Translate this sentence from the passage on openness below into Spanish: "This is really the most profoundly relaxed state of the body and the mind."

SOURCE EXCERPT →

□ □ □

Being Open To The Openness
Being Open To The Openness
Being Open To The Openness
All that can be obtained, perceived, thought, is an object, but we are the subject of all objects.
So if we remain in a state of trying to achieve understanding, we will only find an object and not
the objectless truth. This object may be a subtle state, but what we are fundamentally is not a
state. In trying to obtain ourselves, we go away from ourselves. When this is understood, our
mind is automatically brought to a stop where all the energy used in projecting and attaining is
no longer directed, and we find ourselves in non-directionless openness, waiting without
waiting. This is really the most profoundly relaxed state of the body and the mind. We are simply
open, open to the all-possible, open to the unknown. We can never go to it, because there is no
one to go and nowhere to go. We can never take it; we can only be taken by it. So we must allow
it. [Jean Klein, Open to the Unknown: November 3rd 1990, Morning]]
Another name for openness is ‘not-knowing’. In a further dialogue later that day, Jean Klein
explained that our true nature is ‘not-knowing’:
The natural state is a non-state of not-knowing, non-concluding. When there is knowing, there is
a state. But your real nature is not-knowing. It is a total absence of all that you think you are,
which is all that you are not. In this total absence of what you are not, there is presence. But this
presence is not yours. It is the presence of all living beings.
You must not try to be open. You are open. When you say, ‘I must be open’, you create a state.
When you say, ‘I am going to meditate’, you make a state of it. You are meditation. When you go
into the state of so-called meditation or openness, you are like a donkey in a stall.
[Jean Klein, Open to the Unknown: November 3rd 1990, Afternoon]
When Francis was asked about what it means to be open, this was his response:
We have to be open to all dimensions of our experience. Our experience is in fact four-
dimensional, but not all dimensions are the same. It’s like space-time. We have three dimensions
of space and one dimension of time. But they are not really equivalent. Time plays a special role.
It is the same here. We have three phenomenal dimensions and one noumenal dimension. The
three phenomenal dimensions are thoughts, external sense perceptions and bodily sensations.

□ □ □

STORED DATA →
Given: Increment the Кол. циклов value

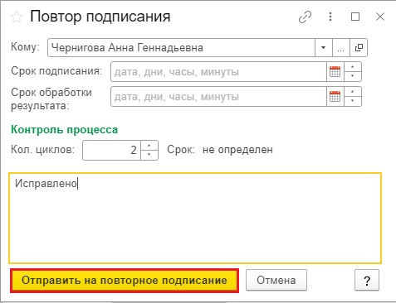Looking at the screenshot, I should tap(149, 146).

□ □ □

EXPECTED ANSWER →
Este es realmente el estado más profundamente relajado del cuerpo y de la mente.